日髙「こんなにみなさん気に入ってらっしゃるのか」って。それからは、エリカであることや「おはようボンジュール」が私の武器になりましたね。海外のコンベンションに行ったときにも、現地のファンの方から無言でマラカスを渡されたりもしましたから。で「えっ? 海外でもですか?」「あなたもですか?」と思いつつ「ボンジュール! ボンジュール! ボンジュール!」って歌ったこともありましたし(笑)。
──その「歌」なんですけど、日髙さんにはアイドルとしてのキャリアがあるし、声優に転身してからもキャラクターソングをたくさん歌っている。そういう“歌える方”には田中公平さんによる「サクラ大戦」楽曲ってどのように映っていますか?
日髙公平さんと初めてお仕事でご一緒したのは『トップをねらえ!』(1989年)というOVAのときだったんですけど、そのときは私が歌えるキーの範囲内で曲を書いてくださっていたので、すごくスムーズに歌えたんですけど、「サクラ大戦」でご一緒したら「私、このキー、出るって言いましたっけ?」という楽譜とデモテープを渡されまして……(笑)。
──10年の時を経て、難易度が上がった(笑)。
日髙だからレコーディングの序盤は「日髙さん、今の音、ちょっとフラットしてる!」ってすごく厳しく言われていたんですけど、あまりにも⾳が⾼くて私じゃなくても誰にとっても難しい曲のときはさすがの公平さんも、途中から空中に丸を描きながら「日髙さん、だいたいここらへんに音を当てて」って言うようになり(笑)。

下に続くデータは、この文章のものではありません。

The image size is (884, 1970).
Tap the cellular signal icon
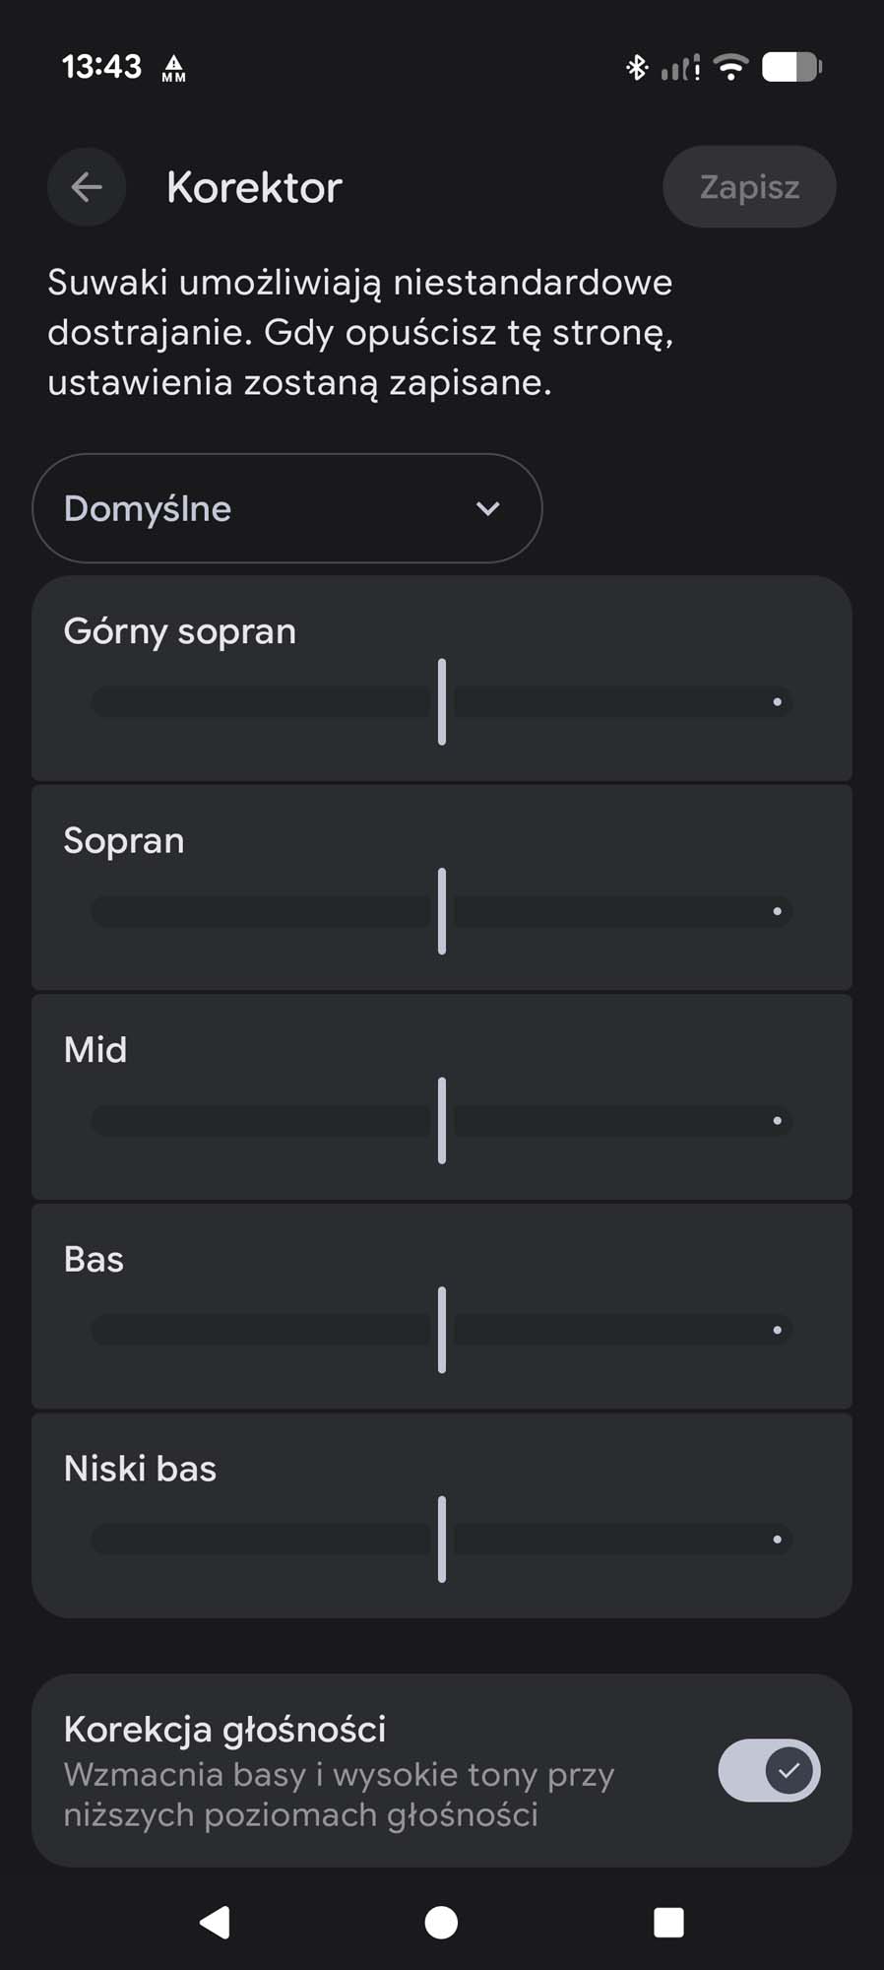679,68
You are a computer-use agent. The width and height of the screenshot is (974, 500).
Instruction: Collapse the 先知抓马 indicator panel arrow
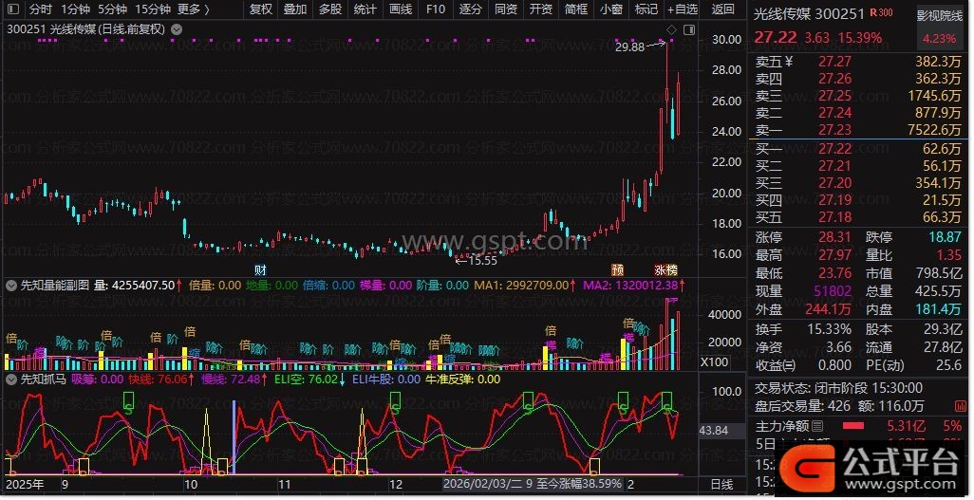tap(11, 379)
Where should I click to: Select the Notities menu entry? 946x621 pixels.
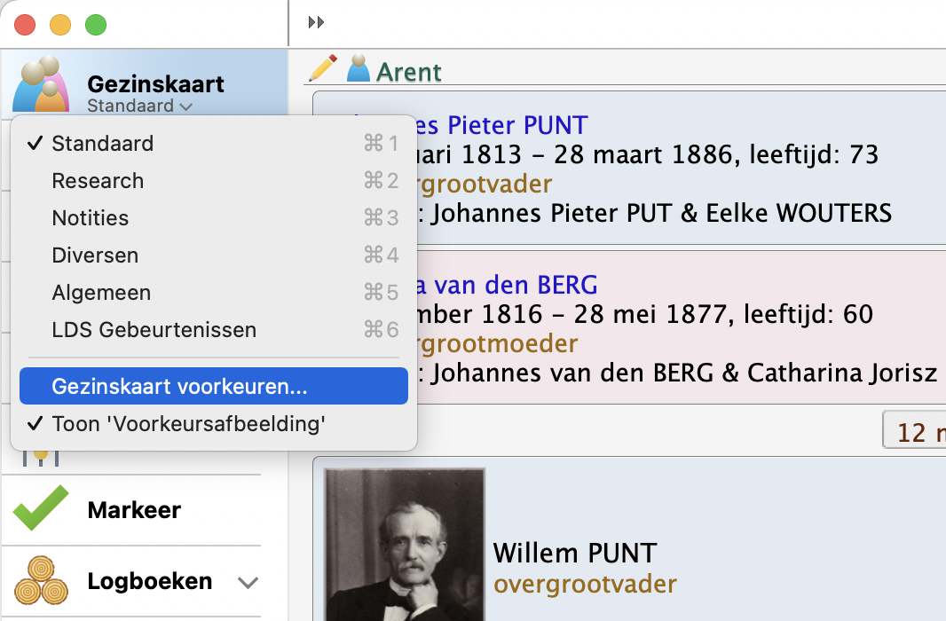(x=91, y=218)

──でも「サクラ大戦」シリーズ楽曲にピッチの不安定な曲はないですよね?
日髙これが不思議なことに「完璧に音符に食らいつかなきゃ」って思っていたときは神経質になるがあまり歌えなかったんですけど、「あそこらへんかー」と思いながら歌うとちゃんとキーが当たるようになったんですよ(笑)。ただ、レコーディングは何回か歌ったうちの1回だけ当てられればいいんですけど、ショウで生で歌うとなると……。
──テイクを重ねられないから、一発で完璧に歌いきらなきゃならない。
日髙『サクラ大戦』『サクラ大戦2』のサクラ役の(横山)智佐ちゃんは歌謡ショウのような生の舞台でも公平さんの曲をしっかり歌い上げる方なので、プレッシャーではありました。
──ところが広井さんは巴里華撃団には、横山さんたち帝国華撃団の歌謡ショウではなく、小箱の「ディナーショウ」という新機軸を用意していた。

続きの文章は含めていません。